Lviv Prepares For Potential Invasion By Russian Forces
An empty gallery at Ukraine’s Andrey Sheptytsky National Museum in 2022. Photo by Dan Kitwood/Getty Images

Saving art requires a rapid response

While Russian attacks have effectively damaged museums in the Ukraine, much of the art within was spared harm thanks to quick action by museum directors, curators, gallerists, artists and volunteers who relocated artworks into museum strongholds or evacuated them to secure locations. A Washington Post article from 2022 describes basement bunkers, both manufactured and makeshift,“crammed with paintings.” In Lviv, the Andrey Sheptytsky National Museum (the largest art museum in Ukraine) packed up and stored nearly its entire collection.

For institutions without access to protective infrastructure like vaults or bunkers, there’s another option.

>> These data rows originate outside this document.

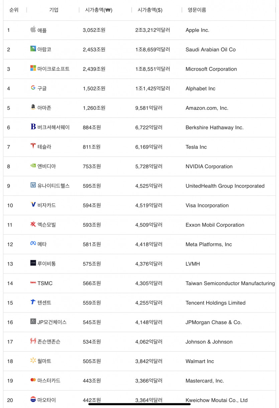Open the Saudi Arabian Oil Co name
Viewport: 279px width, 408px height.
point(211,49)
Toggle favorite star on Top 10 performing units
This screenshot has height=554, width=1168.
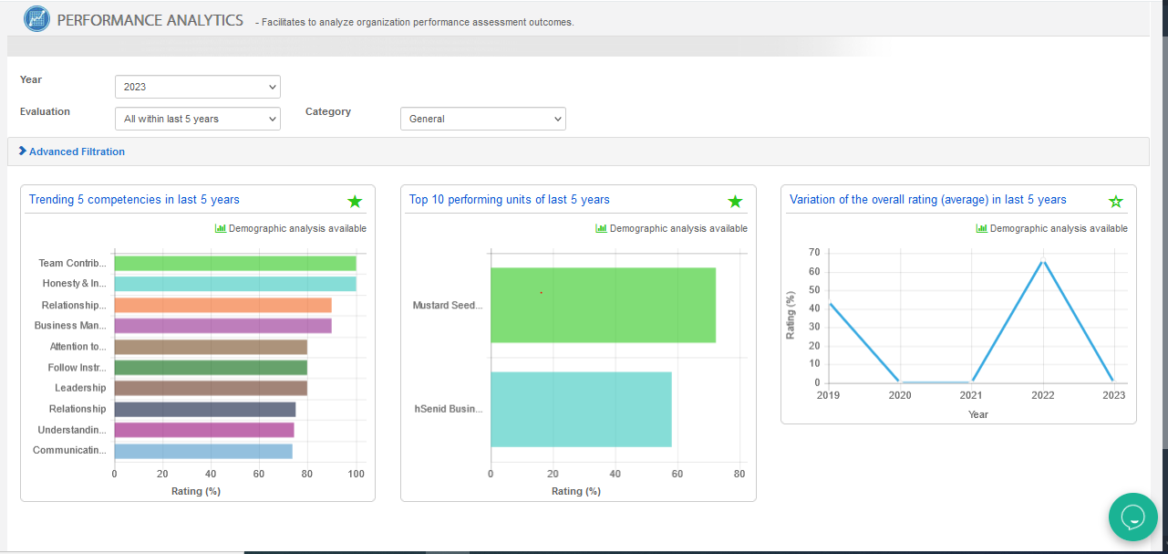(735, 201)
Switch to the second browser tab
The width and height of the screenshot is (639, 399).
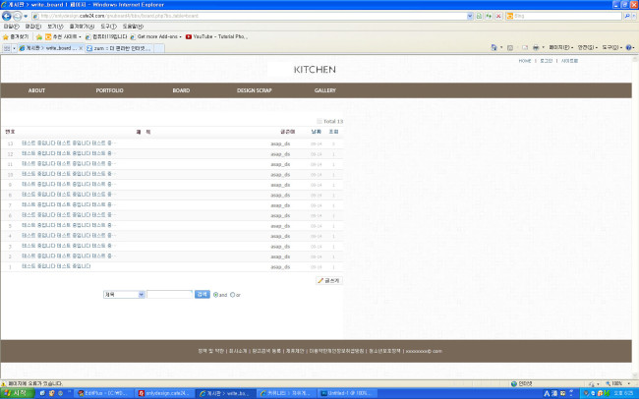coord(109,47)
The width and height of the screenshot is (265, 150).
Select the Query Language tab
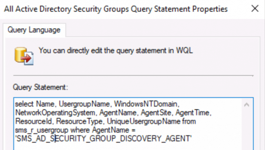34,30
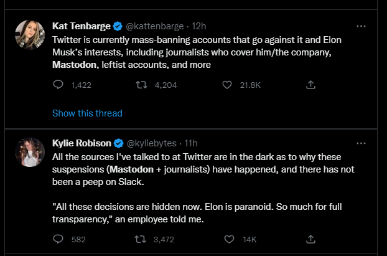Click the @kyliebytes handle
Image resolution: width=387 pixels, height=256 pixels.
pos(152,143)
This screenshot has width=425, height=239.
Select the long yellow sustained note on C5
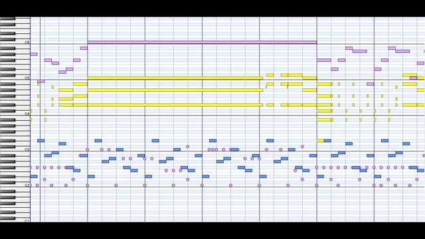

In 2015, at the peak of the Syrian civil war, the Association of Art Museum Directors released its “Protocols for Safe Havens for Works of Cultural Significance from Countries in Crisis.” The document outlines protocols for protecting artwork in conflict zones, transporting endangered works to other institutions, managing display and conservation concerns and coordinating the safe return of art. It’s a framework museums can use to become literal safe havens—somewhere art can go during wartime where it can be not just secure but also cared for, studied and appreciated.

In time, the Tel Aviv Museum of Art, which showcases modern and contemporary art from around the world, will re-hang its artworks and open its doors to a waiting public. Until then, the museum’s most significant and vulnerable pieces—which like all great art, represent our shared human heritage—will remain out of range of the rockets, in the care of those best equipped to keep it safe.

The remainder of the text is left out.